224 pages, The Overlook Press, ISBN-13: 978-1585677160

A pastiche of linguistic and theatrical knowledge and experience, The Shakespeare Miscellany by David & Ben Crystal is a precious resource sure to be treasured by all fans of The Bard. This thin tome contains all kinds of useful information, nuances and details that shed light on the late Elizabethan and early Jacobean world in which Shakespeare live and wrote, all neatly presented in the Miscellany. The book consists of a series of clear, semantically independent entries, so you can start reading from any page. This is not to give the impression that the book is randomly comprised; rather, there is an overall logic and regularity through the whole book for one to navigate easily and logically (the timeline at the end of the book and maps of British locations and play settings are very helpful and accurate, as well).
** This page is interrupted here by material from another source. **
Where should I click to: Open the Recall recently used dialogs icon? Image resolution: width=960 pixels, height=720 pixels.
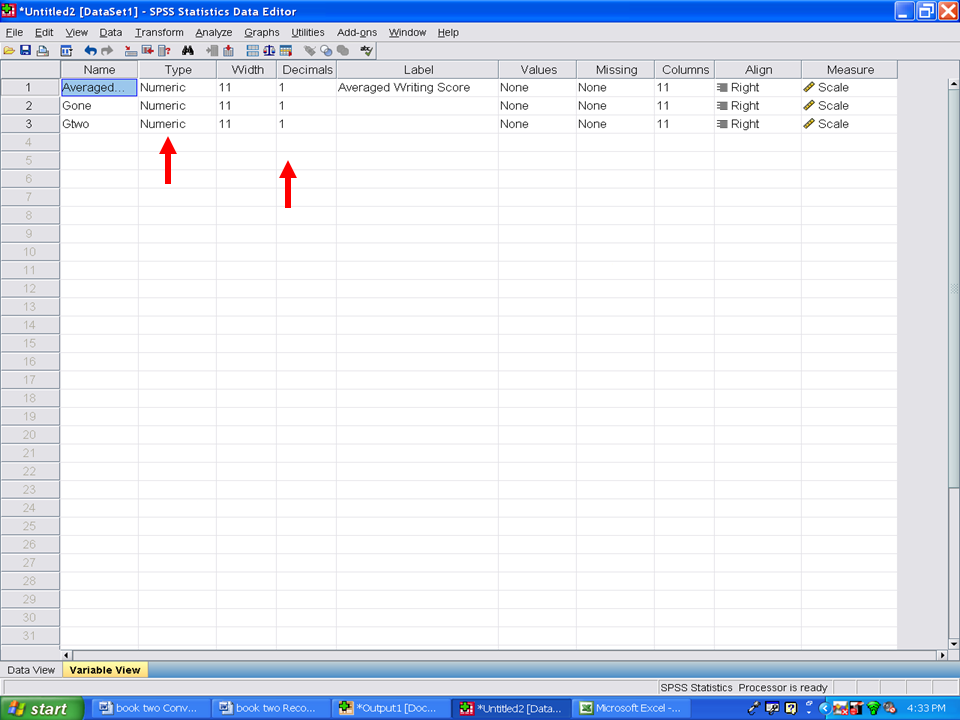coord(67,50)
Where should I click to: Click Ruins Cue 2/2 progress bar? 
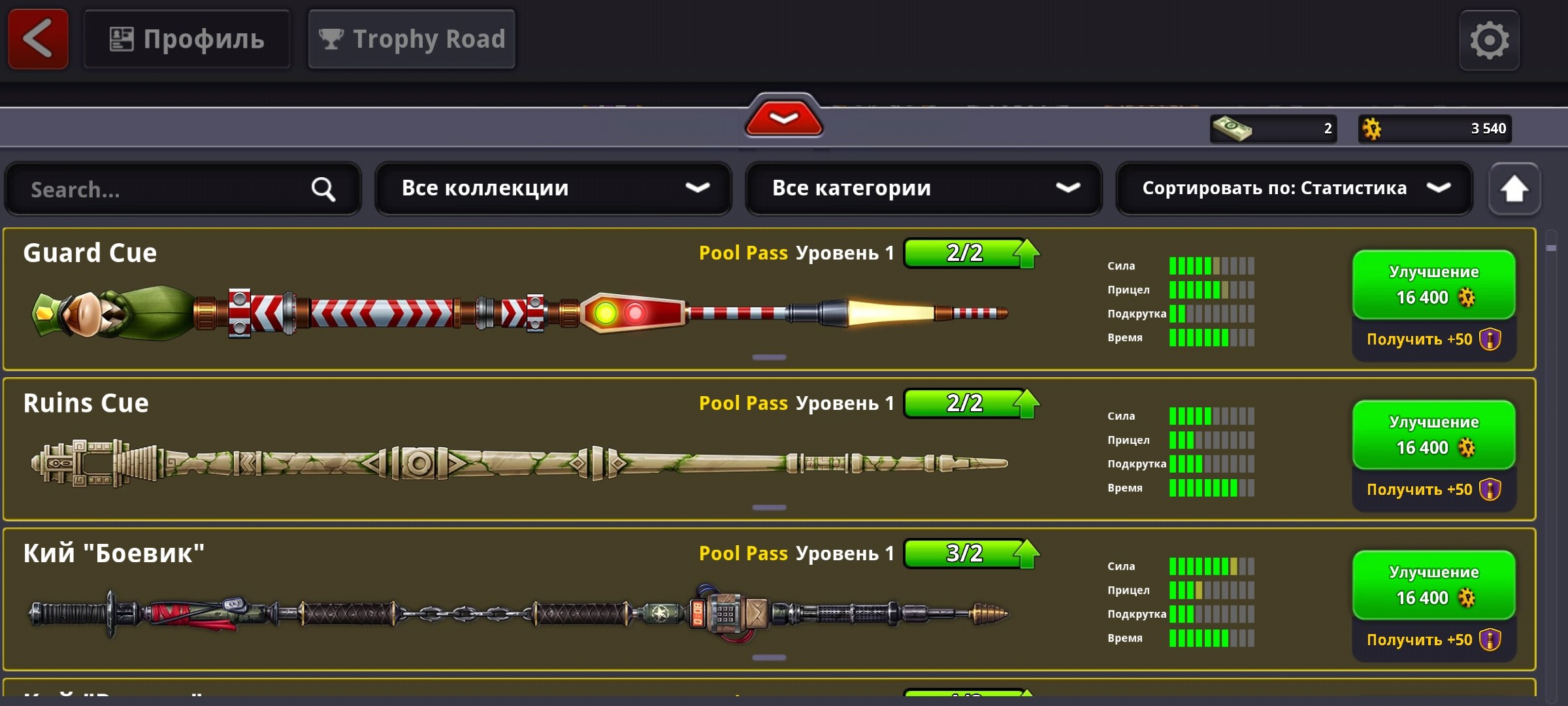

Of special interest to me was the entry Did Shakespeare write his plays?, a representative and, indeed, exhaustively accurate treatment of the frivolous debates over Shakespeare’s authorship. No doubt, anyone – an Oxfordian or Baconian or others – once they read the remarkable entry they will suddenly become converts, given the objective, learned and convincing facts introduced. The merit of the book is the multidimensional perspective applied by the authors: Shakespeare is appropriately introduced as a playwright-pragmatist and an actor, a linguist (given his amazing metalinguistic instinct and language creativity), a 16th Century citizen, and a human being (as far as letters or written memories of others can tell about) – everything displayed in an objective, factual and entertaining manner. And all in a mere 200+ pages, to boot.